Bob Bradway said that "it would be surprising if nothing happens at the end of the day," adding that the big question was when that "end of the day" would actually arrive. He stated that Amgen is advocating for changes that lower the out-of-pocket costs for patients. That stance is understandable since it would likely involve the least painful changes for Amgen.

However, David Meline noted that the company expects to see a "tougher pricing environment" going forward. He said that Amgen isn't assuming that it will be able to increase drug prices each year on an ongoing basis. But he also expressed confidence that the biotech is "in a good position to be successful in a changing environment."

2. More acquisitions

Bradway was enthusiastic about Amgen's recent deal to buy psoriasis and psoriatic drug Otezla from Celgene. He stated that acquiring Otezla was "a unique opportunity" unlike any that he has seen over the last several decades. Bradway said that the drug is a "very good strategic fit" for Amgen. But while deals to buy established blockbusters that fit hand-in-glove with Amgen's portfolio like Otezla aren't likely to come along very often, the company is clearly looking to make more acquisitions.

Meline said that Amgen will "still be in the game" for attractive business development deals even after the Otezla purchase. He noted that the company has plenty of cash to invest in promising opportunities. He expects that Amgen will continue to look at potential acquisitions and other business development deals in all the areas the company currently has a commercial or scientific presence and across all stages of development. 

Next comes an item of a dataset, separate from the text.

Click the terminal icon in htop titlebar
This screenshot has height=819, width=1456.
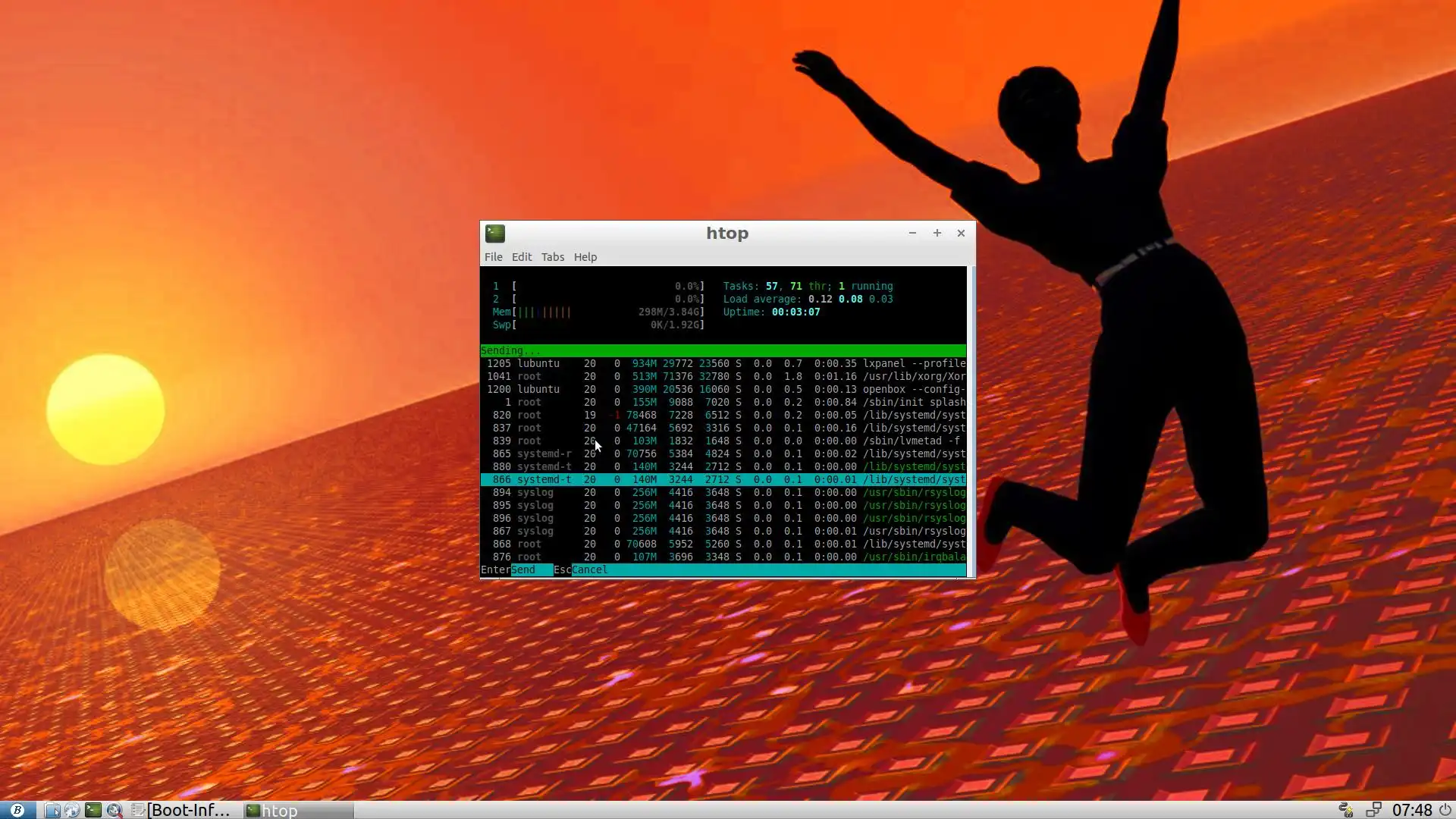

3. Big opportunities in oncology

Amgen currently has 35 programs in its pipeline, including three biosimilars. The biotech's pipeline is heavily weighted with early stage candidates. Bradway spoke the most about experimental KRAS inhibitor AMG510. Amgen recently announced data from a phase 1 study of the drug that found that a 960 mg dose of the drug kept non-small cell lung cancer (NSCLC) from progressing in 100% of patients, with tumors shrinking in more than half of the patients.

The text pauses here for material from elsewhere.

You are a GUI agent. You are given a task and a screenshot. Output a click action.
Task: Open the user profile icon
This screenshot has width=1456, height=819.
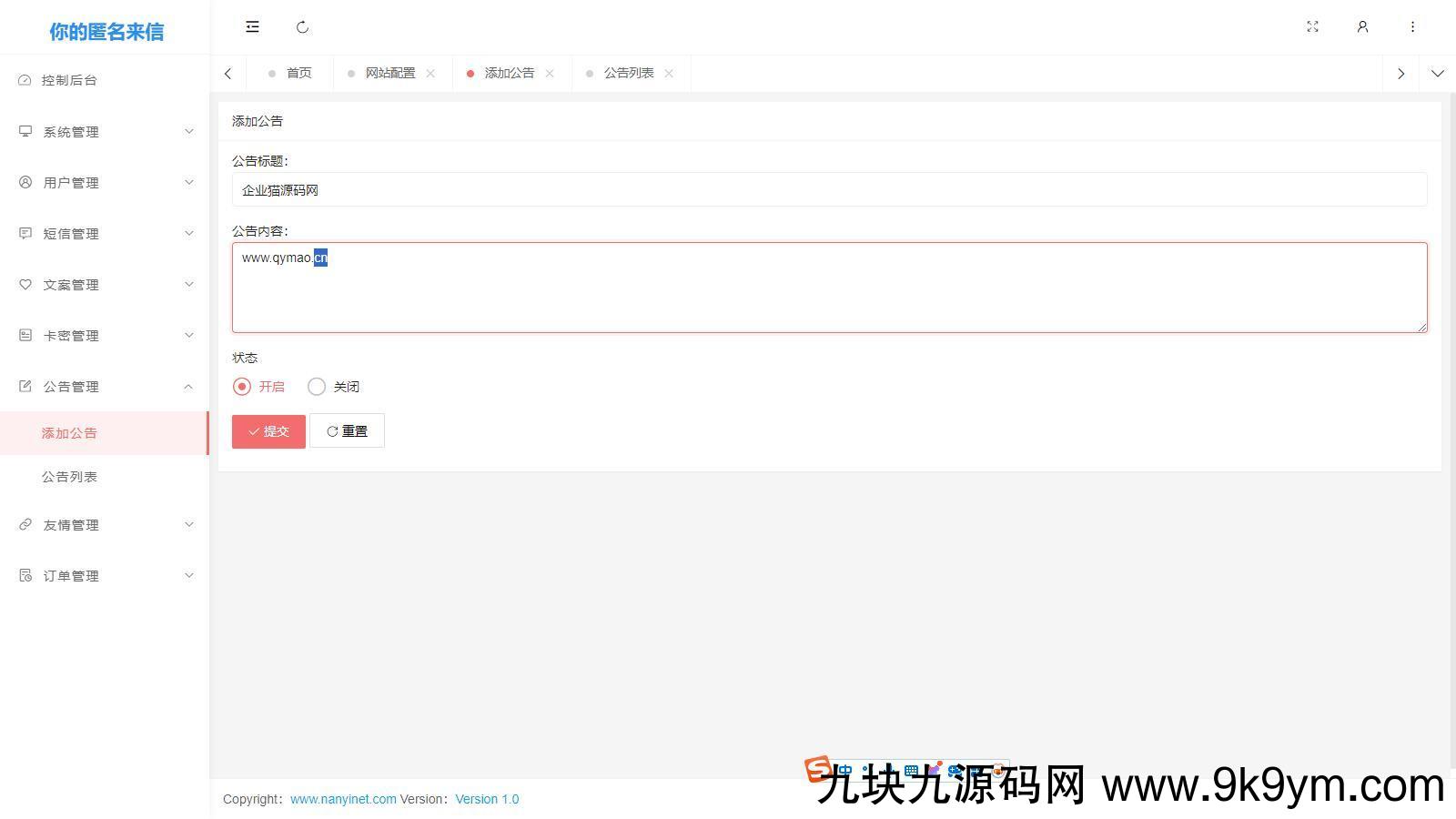(1362, 26)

It's still early, though, and some investors weren't overly impressed with the phase 1 results. Bradway said that Amgen is rapidly enrolling patients in a phase 2 study of AMG510. He also noted that the drug has demonstrated potential in other types of cancer. 

The biotech's pipeline is also loaded with early stage bispecific T cell engager (BiTE) drugs targeting various types of cancer. Amgen's first BiTE drug, Blincyto, is already on the market as a treatment for acute lymphoblastic leukemia (ALL). Bradway said that Amgen is evaluating BiTE candidates in treating multiple blood cancers and solid tumors.

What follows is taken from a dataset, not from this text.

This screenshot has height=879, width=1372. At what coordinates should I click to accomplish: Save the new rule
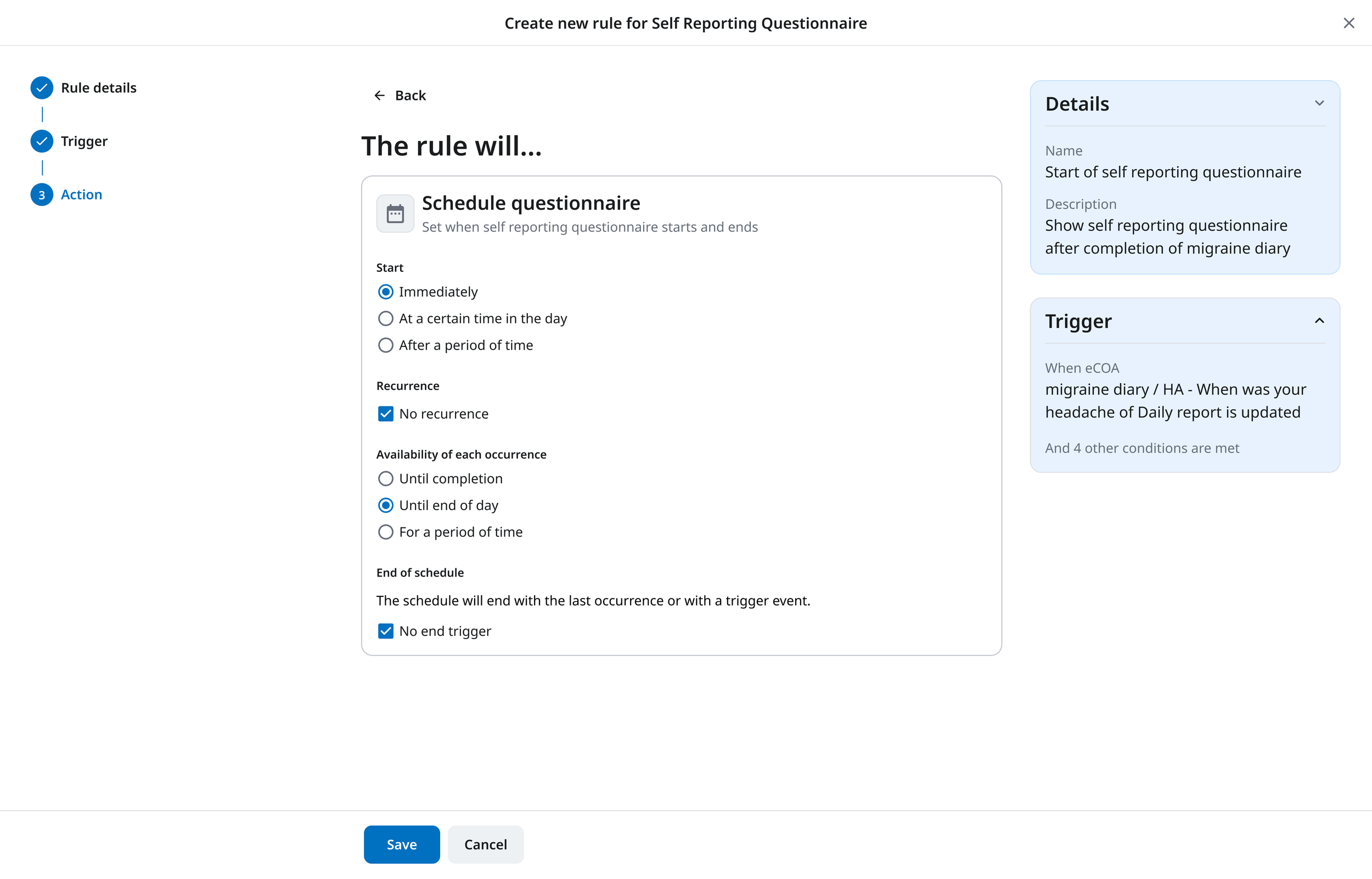[x=402, y=844]
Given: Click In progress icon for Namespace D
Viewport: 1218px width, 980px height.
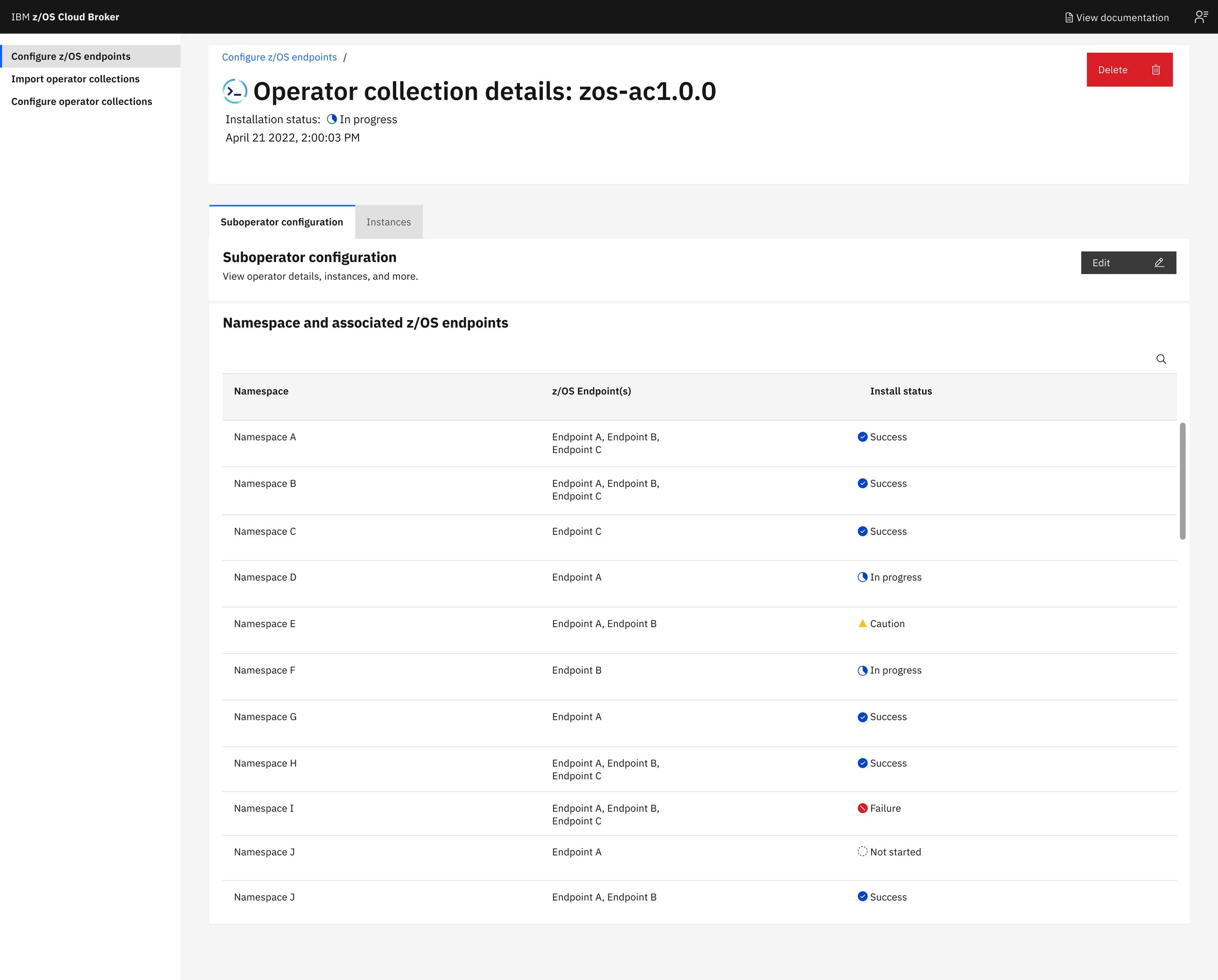Looking at the screenshot, I should 862,577.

4. More buybacks, higher dividends

You might expect that Amgen's CFO would play up how the company has rewarded shareholders through stock buybacks and dividend increases. And that's exactly what David Meline did. Meline also stated that Amgen is "committed to not sit forever with excess cash," a reference to the company's cash stockpile of close to $21.8 billion.

It wasn't just Meline talking about buybacks and dividends. In Bradway's opening comments at the Morgan Stanley conference, he underscored that Amgen is committed to returning capital to its shareholders through more buybacks and higher dividends. He stressed that the deal to buy Otezla doesn't change these priorities at all.

5. "A very nice growth profile"

Meline acknowledged that Amgen is undergoing a transition as its legacy products face increased competition. However, he said that the company is managing this transition well, with products such as Prolia and Xgeva generating strong growth along with increased contributions from cholesterol drug Repatha and migraine drug Aimovig.

He thinks that adding Otezla to the mix will make Amgen's product lineup even stronger. With all of this and several pipeline opportunities in the relatively near future, Meline said that it all "adds up to a nice growth profile" for Amgen. He stated that the company is "quite encouraged" as it looks forward to 2020.